▶ **Data for this task**

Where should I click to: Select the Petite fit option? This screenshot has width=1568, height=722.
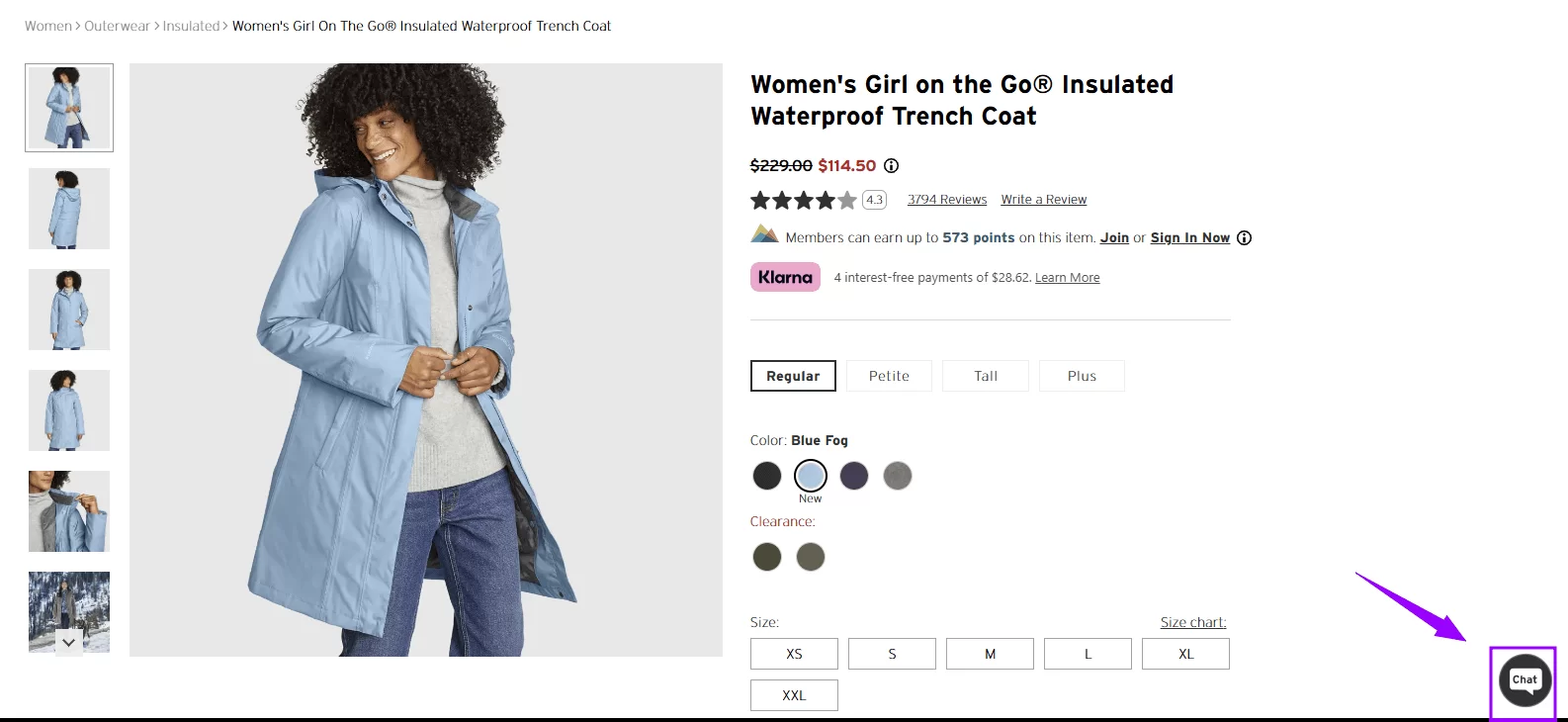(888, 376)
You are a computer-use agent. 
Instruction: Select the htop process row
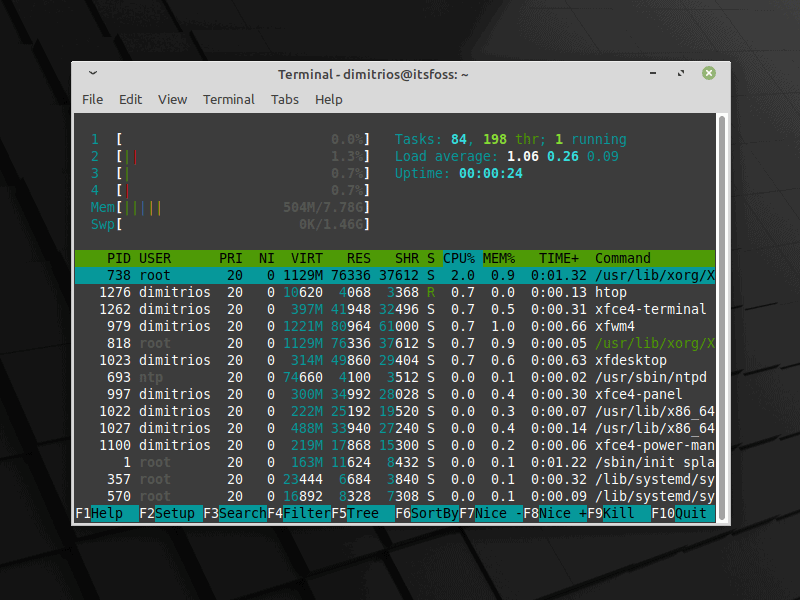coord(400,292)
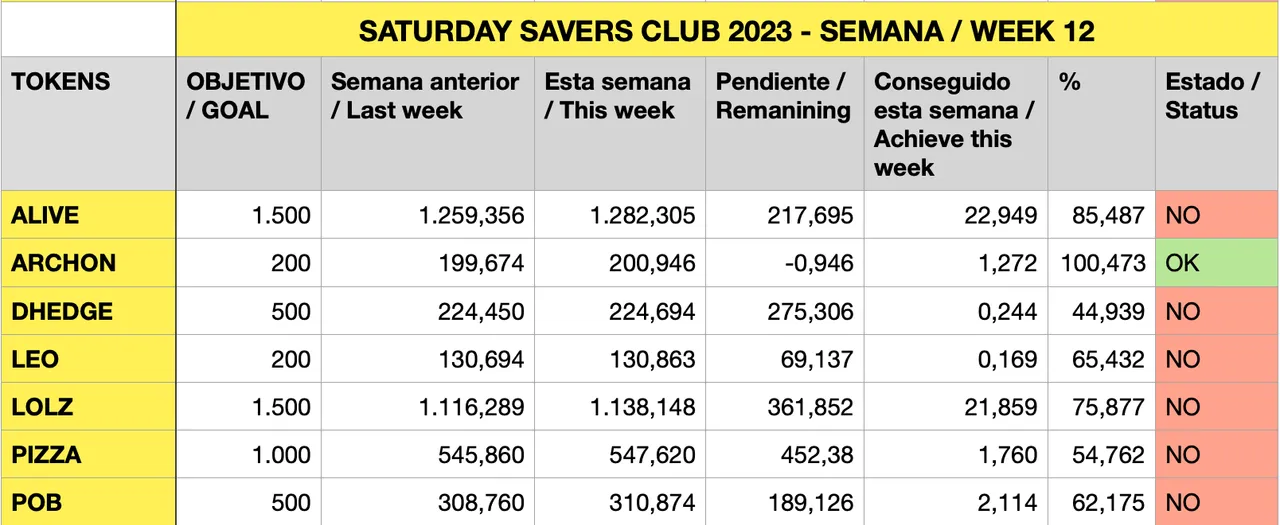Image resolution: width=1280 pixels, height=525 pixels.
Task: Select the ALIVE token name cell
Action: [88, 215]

▶ **Written instruction**
Copy every row above word for word, without the pictures.

▶ **Solved exercise**
Where should I click to: Select the Petite fit option? This screenshot has width=1568, height=722.
(888, 376)
You are a computer-use agent. 
Instruction: Select the htop process row
coord(400,292)
Image resolution: width=1280 pixels, height=525 pixels.
Task: Select the ALIVE token name cell
Action: [88, 215]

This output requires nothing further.